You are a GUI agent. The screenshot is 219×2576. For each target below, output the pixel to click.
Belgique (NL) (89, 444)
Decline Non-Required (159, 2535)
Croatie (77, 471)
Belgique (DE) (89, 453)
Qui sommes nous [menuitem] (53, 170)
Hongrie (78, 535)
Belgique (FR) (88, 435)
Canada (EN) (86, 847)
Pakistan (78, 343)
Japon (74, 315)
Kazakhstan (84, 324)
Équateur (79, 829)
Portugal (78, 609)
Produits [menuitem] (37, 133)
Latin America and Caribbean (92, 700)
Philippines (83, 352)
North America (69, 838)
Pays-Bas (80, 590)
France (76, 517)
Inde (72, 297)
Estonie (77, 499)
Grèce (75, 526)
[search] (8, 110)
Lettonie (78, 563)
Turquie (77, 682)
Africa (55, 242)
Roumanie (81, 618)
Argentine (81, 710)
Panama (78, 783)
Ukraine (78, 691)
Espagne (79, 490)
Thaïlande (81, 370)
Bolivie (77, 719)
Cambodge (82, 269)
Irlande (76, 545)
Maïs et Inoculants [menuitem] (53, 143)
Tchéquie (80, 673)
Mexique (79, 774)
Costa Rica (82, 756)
* * * *
Required work: There is a line with "[search] (8, 110)" and a line with "Maïs et Inoculants [menuitem] (53, 143)" above. Copy exactly those two lines and all lines between them, with nothing else.

Response box:
[search] (8, 110)
Lettonie (78, 563)
Turquie (77, 682)
Africa (55, 242)
Roumanie (81, 618)
Argentine (81, 710)
Panama (78, 783)
Ukraine (78, 691)
Espagne (79, 490)
Thaïlande (81, 370)
Bolivie (77, 719)
Cambodge (82, 269)
Irlande (76, 545)
Maïs et Inoculants [menuitem] (53, 143)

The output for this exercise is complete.